Config Files

ReferenceConfig surfacesFile-by-file map

The template uses a small set of config and content files as the main customization surface.

This page is the practical file-by-file reference.

Reference vs overview

Use this page when you already know you need to change config and want the quickest file-level map. For the conceptual overview, see Config System.

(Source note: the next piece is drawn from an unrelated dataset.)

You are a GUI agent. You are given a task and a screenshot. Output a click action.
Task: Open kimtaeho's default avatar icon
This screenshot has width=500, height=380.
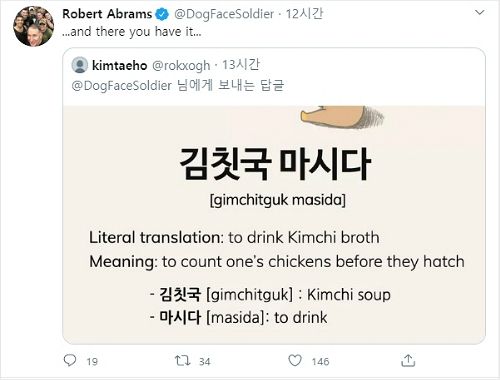tap(80, 65)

What this reference covers

Brand configuration

Files that define identity, metadata, contact details, and shared asset paths.

Content configuration

JSON files that control marketing content and legal pages, validated by Zod schemas.

i18n labels

Per-locale message files that provide UI labels for auth, dashboard, navbar, and system strings.

Environment defaults

Environment variables that capture assumptions about auth providers, billing modes, and email behavior.

Config reference

src/config/site.ts

Use for product identity and metadata.

Controls:

  • site name
  • site description
  • contact email
  • Resend sender
  • logo paths
  • error image paths

content/landing/*.json

Use for public-facing landing content and structure. One file per locale (en.json, es.json, cn.json), validated by Zod schemas in src/content/schemas.ts and loaded by src/content/loaders.ts.

Controls:

  • hero
  • documentation section
  • testimonials
  • FAQ
  • pricing
  • CTA
  • footer

content/legal/*.json

Use for legal page content per locale.

Controls:

  • terms of service
  • privacy policy

messages/<locale>/*.json

Use for i18n UI labels. Each locale directory contains separate JSON files.

Controls:

  • system.json — global UI strings
  • navbar.json — navigation labels
  • dashboard.json — dashboard section labels and sidebar copy
  • auth.json — authentication flow copy

src/env.js

Use for environment-driven integration defaults validated with Zod.

Controls:

  • auth provider assumptions
  • Stripe price and coupon IDs
  • email API keys (Resend)
How they work together

How these files work together

The config layer is designed so that:

  • site.ts defines who the product is
  • content/landing/*.json defines how the product is presented
  • content/legal/*.json defines legal page content
  • messages/<locale>/*.json provides translated UI labels
  • src/env.js defines which external capabilities the template expects

That separation keeps product decisions centralized instead of scattering them across routes and services.

Editing rule

When a change feels like product configuration rather than feature implementation, check the config and content files first before editing routes or services.